And so -- singing and dancing aside -- if the prospect of coffee is enough to make this Eeyore open her eyes, then the stuff is fairy gold in my book.

Because a day has to be started after all. :)
...

Wednesday, October 16, 2013

My Golden Day

Penning letters, fielding messages,

Writing down ideas, 

Finding a penny on the sidewalk, chatting with the mail man,

Picking up acorns 

and clusters of leaves....

Reading Ray Bradbury, watching a cobweb spider at work, checking up on a friend,

Spying an albino squirrel, inhaling the smoke-scented evening air.

Following pathways of the season.

And now home once more.

There's hot ginger tea. And a softly lit lamp. And Mr. Bradbury again, following something wicked.

Think I'll join him.
...

Friday, October 4, 2013

Back in my Shell

I'm still here. Pulled within....

The over-the-top crazy energy of Fest is over now and I've reeled my vulnerable self back into my shell. It's necessary.

So today I stayed still. I finished a book and began another. I wrapped my head in a scarf and my hands around a mug of hot sweet tea. Rain lulled me. I heard crows in the trees and buses lumbering children home from school. I saw autumn colors burning in the distance and mistook them for sunset.... I lit a lamp, pulled on a sweater, and wondered for a second if I'd just dreamed my time at Fest.

I didn't. It happened.

Later perhaps I'll endeavor to get my post-Fest thoughts organized. Try to recapture some of their sparkly sheen. Maybe begin a letter about it all and how I got caught up in its magick and about how it changed me. And about how things look now from a little distance. Kind of like fool's gold.
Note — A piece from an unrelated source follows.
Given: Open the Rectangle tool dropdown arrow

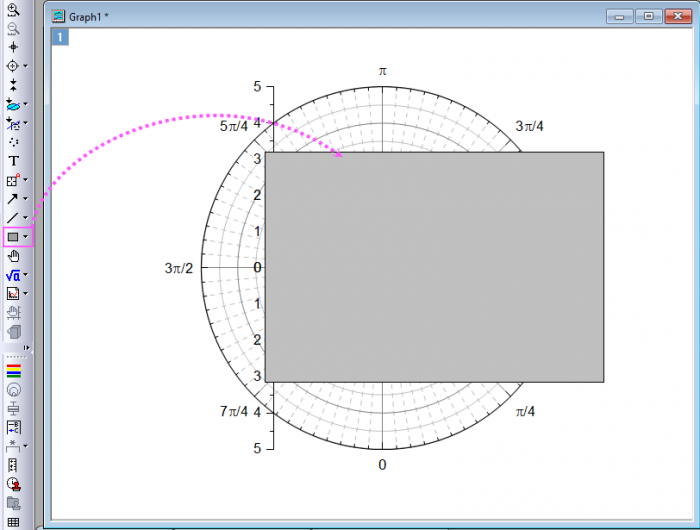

Or maybe that's just a trick of the light....

It's hard to tell from inside the shell.
...

Wednesday, September 25, 2013

Winding Down....

Princess Ariel (aka my eldest grandbug) meets a real mermaid

As always the season has been an emotional rollercoaster. It began at "I'm not sure I can do this", quickly roared along to "What do I think I'm DOING??", and now the final stretch is saying, "I'm glad this ride's coming to an end! (But I think I'd like to do it again. Just give me a year so my heart goes back to normal, 'k?)"

Seriously, halfway through the run this year I wasn't sure how I'd feel at the end of the ride. 

Even though I've willingly gotten on the thing annually for nearly 30 years, it still scares the poop out of me. But it also thrills me, makes my heart beat faster, opens my eyes wide, and gives me that feeling that 'if I can do THIS, I can do anything.' 

Granted, in the Grand Scheme of Fest, what I do personally is the equivalent of the Tiny Tots Coaster at Father Hennepin Days. But I look around at all the other crazy-ass X2 riders and feel like I'm part of this group of daredevils, some of whom willingly do this all year long.


And Ivy the Faun, too
This year I really thought long and hard about my role at Fest. About whether or not selling my art was what I'm supposed to be doing, because I don't do it very well. Time hasn't given me a handle on it like it should. I look at my time spent at Fest proper and even in my own head I don't see myself as an artist selling art. I see myself as a human connecting with humans (which is something I don't do very often just because that's the way I am). I see familiar faces, folks who return year after year, customers who've become friends, Fest friends who've become customers, the offspring of each who now visit me, too, only now everyone brings their friends. And I look at that filmstrip in my head and I think, "What's wrong with this picture?...." and I say, "Absolutely nothing. But there is something missing, and it's the selling of art."

And just as I typed those words, all of a sudden the picture in my head stood on its head. Everything I thought about Fest did a flip-flop. And I thought, "What if this isn't about the big You and what I can sell to You. What if it's about me and what You bring to me? What if -- in my little world -- this isn't about selling art so much as it's about me learning something from You?"


And with her brother (far right) making music with Alan-a-Dale
Hmmmm..... Head went all 'splodey there for a second and I had to step away from the keyboard and refill my coffee.... But now I'm back.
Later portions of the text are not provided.